Gene regulation and small molecule therapeutics in non-small cell lung cancer

Abstract

Background: Lung cancer is one of the commonest cancers worldwide and the highest cause of cancer related mortality. Mutations in epidermal growth factor receptor (EGFR) affect the mTOR pathway, which is essential for protein translation and which is frequently dysregulated in non-small cell lung cancer (NSCLC). Aberrant EGFR signalling confers resistance to chemotherapy, making it difficult to treat. Several EGFR tyrosine kinase inhibitors (TKIs) are available but although these are initially effective, resistance is inevitable. Afatinib is a 2nd generation TKI indicated to treat EGFR mutant NSCLC but is subject to resistance by emergence of new mutations.
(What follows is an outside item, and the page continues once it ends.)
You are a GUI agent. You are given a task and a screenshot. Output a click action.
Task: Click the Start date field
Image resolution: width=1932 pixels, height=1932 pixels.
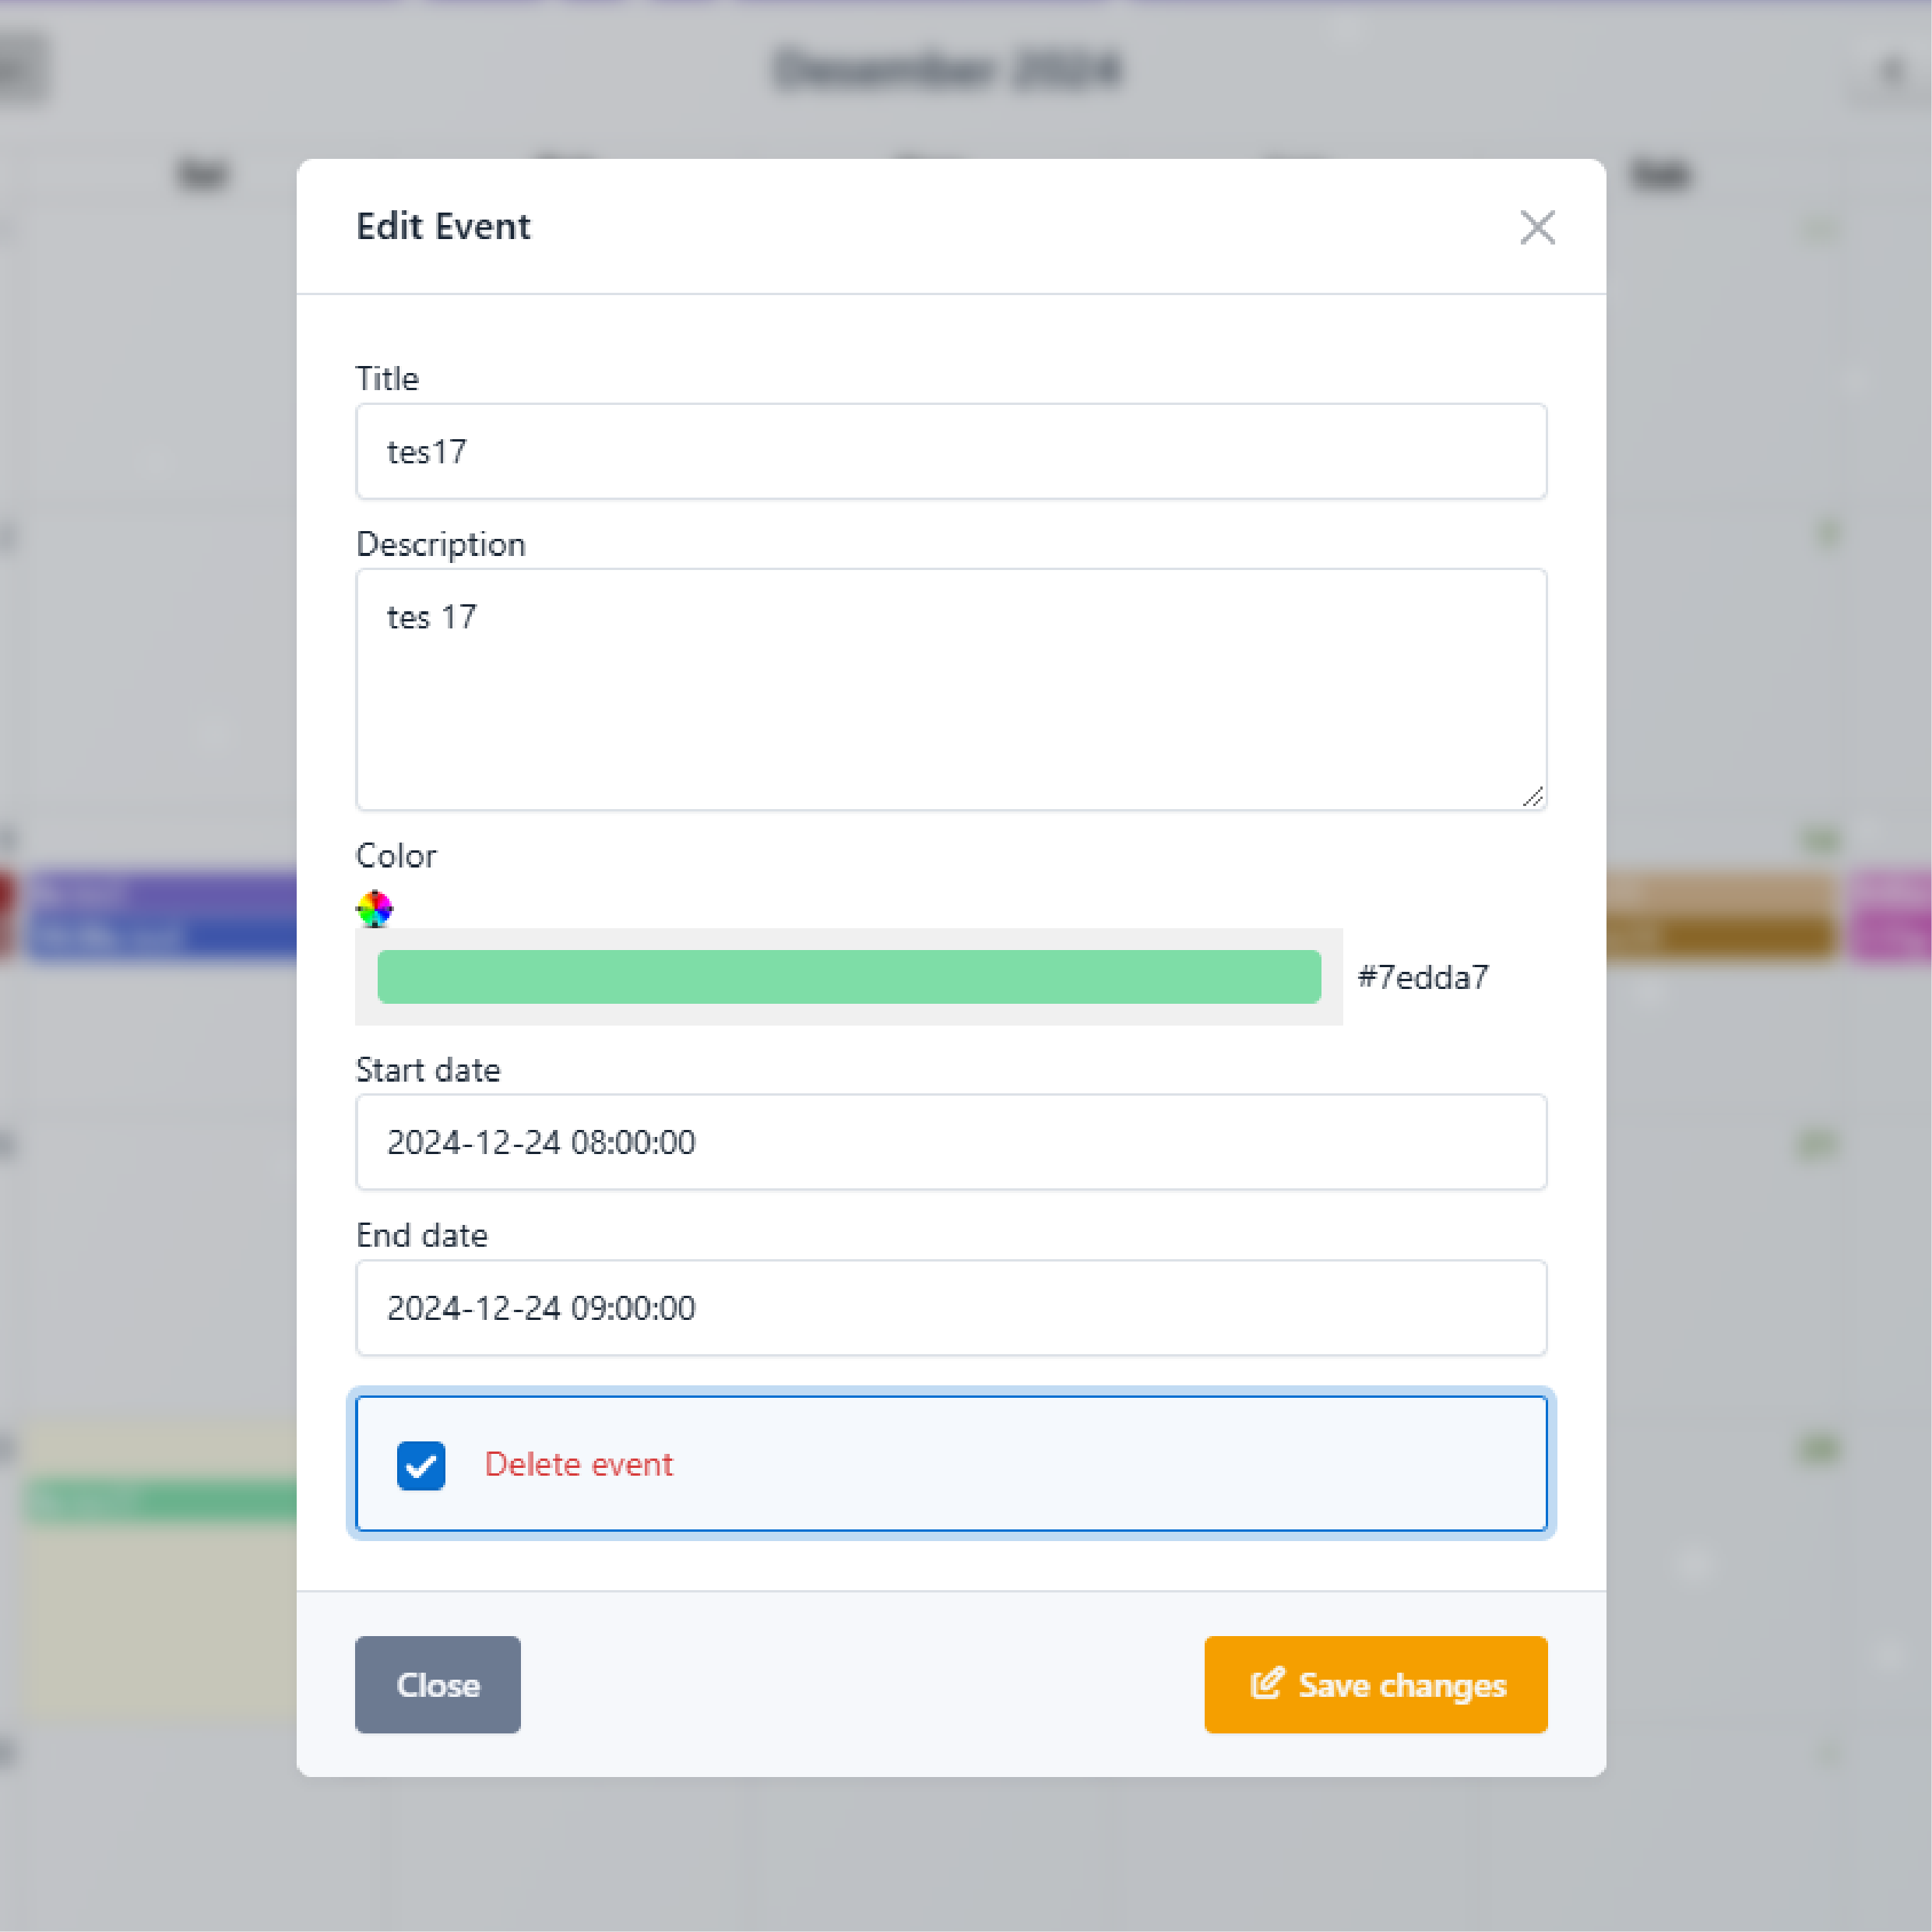951,1141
Translationally controlled tumour protein (TCTP) is a protein which affects mTOR signalling. Inhibiting the mTOR pathway via EGFR using afatinib and via TCTP using an antisense oligonucleotide (ASO) simultaneously might be useful in treating EGFR mutant NSCLC. Aims: The aim of this project is to investigate a novel combinatory regimen of EGFR TKIs and TCTP ASO vs EGFR TKI or TCTP ASO monotherapy on EGFR mutant NSCLC models. Methods: HCC827 and H1975 cell lines were treated with afatinib and transfected with TCTP ASO alone or in combination and their effects were measured using viability assays and wound healing assays. Enzyme linked immunosorbent assay (ELISA) was employed to measure eIF4E protein, downstream of mTOR as an indication of afatinib effect. Real time quantitative polymerase chain reaction (RT-qPCR) was used to confirm knockdown of TPT1 gene by TCTP ASO. Results: Both afatinib and TCTP ASO were effective in reducing cell viability in both cell lines. Further, afatinib affected cell migration in both cell lines whereas TCTP ASO only had an effect on H1975 cell migration. Combinatory therapy with afatinib and TCTP ASO was more effective in reducing cell viability in both cell lines than afatinib or TCTP ASO monotherapy.